ミニスカートのようなスピーチとは?

 「A speech should be like a miniskirt, short enough to be interesting, long enough to cover the subject」

 「スピーチとは、ミニスカート。目を引くに足る短さと、主題をカバーするに足る長さが必須条件だ」。ウィンストン・チャーチルの言葉。

 乾杯用のビールがどんどん生ぬるくなっていくのに、まだ「乾杯の音頭」が続いている。日本人のスピーチは本当につまらない。面白いスピーチはあるのだろうか。結婚式のお涙頂戴な「花嫁の手紙」は少しマシかと思ったら、パターン化されているのはやはり、プロのコーディネーターによる量産であろう。

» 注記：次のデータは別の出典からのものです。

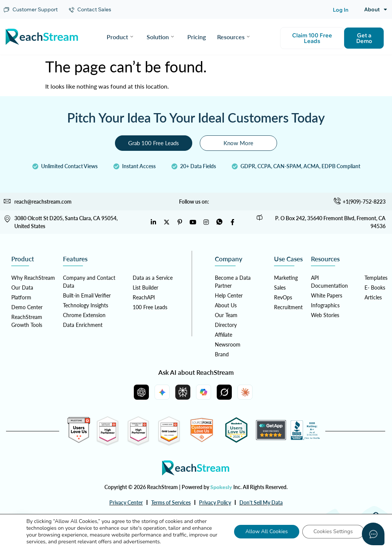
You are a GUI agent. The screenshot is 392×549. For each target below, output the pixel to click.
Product (120, 37)
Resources (233, 37)
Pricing (196, 37)
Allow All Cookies (266, 531)
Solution (160, 37)
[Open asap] (373, 534)
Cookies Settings (333, 531)
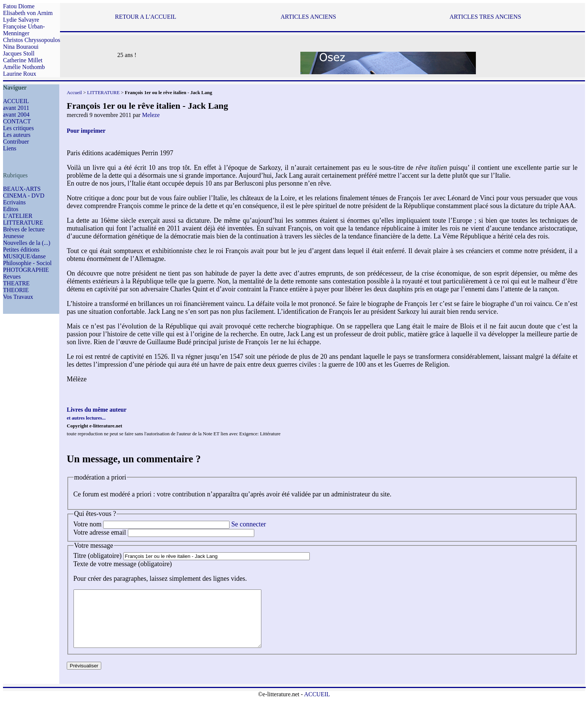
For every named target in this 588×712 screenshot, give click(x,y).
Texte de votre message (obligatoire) (123, 564)
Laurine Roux (20, 73)
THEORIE (16, 290)
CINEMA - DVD (24, 195)
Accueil (74, 92)
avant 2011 (16, 108)
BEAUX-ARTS (22, 189)
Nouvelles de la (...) (27, 243)
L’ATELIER (18, 216)
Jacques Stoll (19, 53)
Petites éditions (21, 249)
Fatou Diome (19, 6)
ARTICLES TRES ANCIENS (485, 16)
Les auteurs (16, 135)
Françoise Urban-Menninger (24, 30)
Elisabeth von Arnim (28, 13)
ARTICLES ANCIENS (308, 16)
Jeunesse (14, 236)
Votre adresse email (100, 532)
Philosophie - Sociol (27, 263)
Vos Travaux (18, 297)
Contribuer (16, 141)
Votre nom (87, 524)
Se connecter (249, 524)
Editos (10, 209)
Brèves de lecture (24, 229)
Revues (12, 276)
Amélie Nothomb (24, 67)
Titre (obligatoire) (98, 556)
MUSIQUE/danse (24, 256)
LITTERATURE (23, 222)
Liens (10, 148)
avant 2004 (16, 114)
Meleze (151, 115)
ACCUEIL (16, 101)
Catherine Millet (22, 60)
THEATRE (16, 283)
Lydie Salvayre (21, 19)
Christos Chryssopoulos (32, 40)
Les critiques (18, 128)
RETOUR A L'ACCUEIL (146, 16)
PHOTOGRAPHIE (26, 270)
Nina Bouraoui (21, 46)
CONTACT (17, 121)
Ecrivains (14, 202)
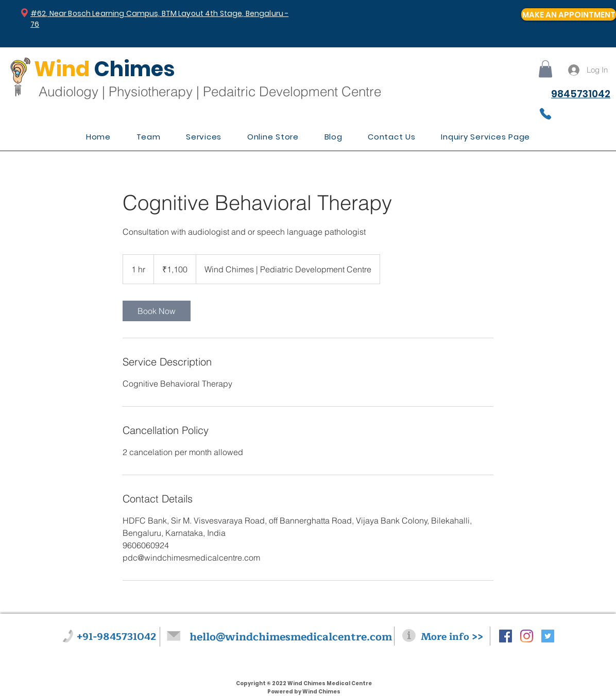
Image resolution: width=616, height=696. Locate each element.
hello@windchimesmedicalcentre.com (290, 637)
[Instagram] (526, 636)
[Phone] (545, 114)
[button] (545, 68)
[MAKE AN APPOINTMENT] (569, 14)
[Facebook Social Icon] (505, 636)
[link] (157, 311)
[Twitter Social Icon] (547, 636)
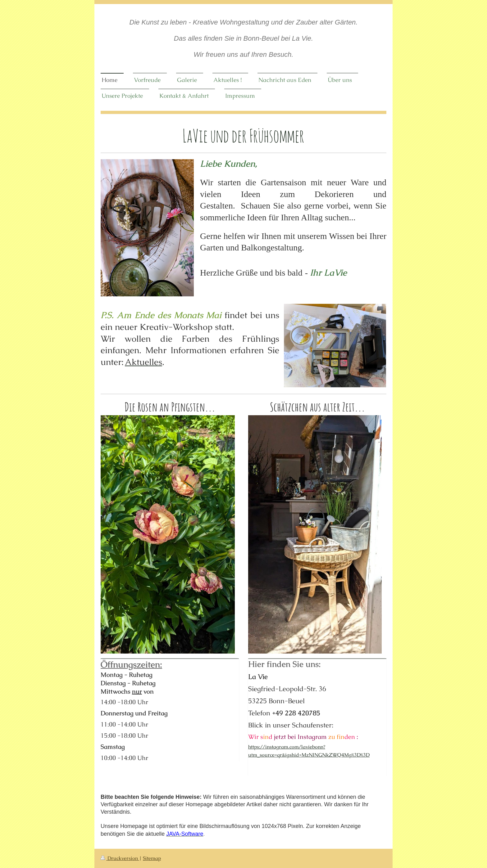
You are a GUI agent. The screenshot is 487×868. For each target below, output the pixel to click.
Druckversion (120, 858)
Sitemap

 ミニスカートのようなスピーチがしたい。私自身も講演総時間数が2000時間を越えているが、いまだにこのバランス取りに苦闘している。

 講演には技術が必要。何よりも論理性である。「……ねばならない」「……であるべき」だけでは人は納得しない。それらを裏付ける文脈を用意し、「理」で勝負する。いわゆる修辞学の世界だ。講演には芸術も必要。聞く人を引き付けるためには、いかに共鳴を引き起こすか、「情」で勝負するところだ。

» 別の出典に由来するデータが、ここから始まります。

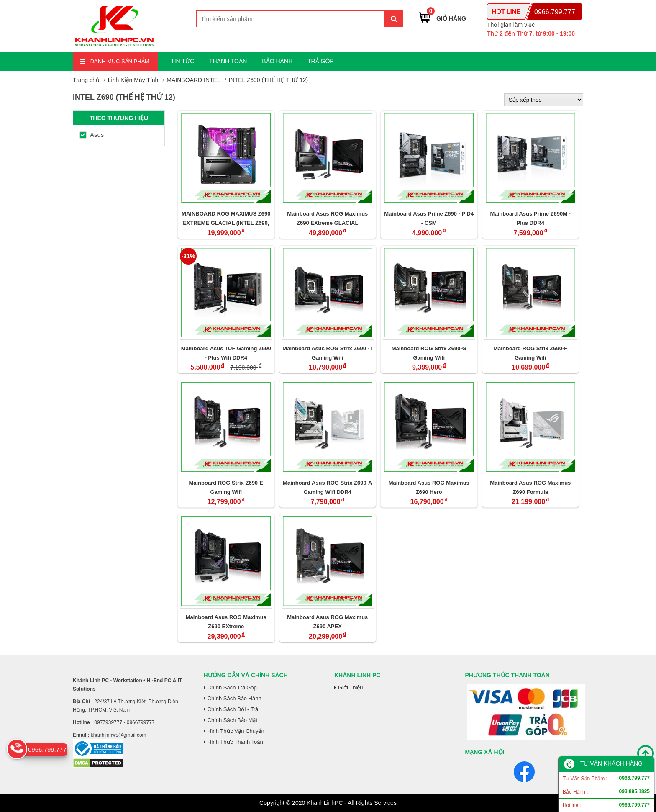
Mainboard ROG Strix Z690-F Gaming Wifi (530, 353)
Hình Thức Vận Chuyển (236, 731)
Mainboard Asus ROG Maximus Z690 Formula (530, 487)
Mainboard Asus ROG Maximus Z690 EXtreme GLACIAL (327, 218)
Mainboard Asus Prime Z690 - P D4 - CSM (429, 218)
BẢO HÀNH (277, 61)
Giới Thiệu (351, 687)
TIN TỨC (182, 61)
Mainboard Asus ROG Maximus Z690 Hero (429, 487)
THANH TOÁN (228, 61)
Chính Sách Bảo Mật (233, 720)
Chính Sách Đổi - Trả (233, 709)
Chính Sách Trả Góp (232, 687)
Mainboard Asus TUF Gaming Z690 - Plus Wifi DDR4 (226, 353)
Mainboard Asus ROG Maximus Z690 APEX (327, 622)
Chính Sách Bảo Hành (234, 698)
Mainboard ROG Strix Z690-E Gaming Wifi (226, 487)
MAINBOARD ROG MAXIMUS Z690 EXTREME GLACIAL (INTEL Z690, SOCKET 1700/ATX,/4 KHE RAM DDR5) (226, 218)
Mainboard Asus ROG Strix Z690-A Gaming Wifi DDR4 (327, 487)
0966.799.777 (555, 12)
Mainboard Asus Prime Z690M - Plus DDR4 (530, 218)
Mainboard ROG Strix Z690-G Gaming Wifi (429, 353)
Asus (92, 134)
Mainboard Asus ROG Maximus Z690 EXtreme (226, 622)
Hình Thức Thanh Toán (235, 742)
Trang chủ (86, 80)
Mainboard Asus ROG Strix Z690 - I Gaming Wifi (327, 353)
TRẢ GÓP (320, 61)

 企業の従業員を集めて、リストラの必要性を語れという、過去自己史上最難のスピーチを体験したことがある。いかに「理」にかなっていても、「情」に訴える余地は皆無。講壇に上ると靴を投げられるのではないかとぶるぶる震えながら、ふと気がつく。理にかなっていればいるほど、怒りを誘うこと。土壇場のアプローチ変更!

 その講演は最終的に失敗しなかった。その会社は結果的に、リストラせずになんとか済んだ。詳細は顧客の秘密でもあり、私の商売の秘密でもあるから、種明かしはできないが、そのスピーチはミニスカートでなかったことだけは確実だった。

 2月にも多くの講演とセミナーが待っている。ミニスカートとは、膝上何センチだろうかを考えながら、準備に取り組んでいる。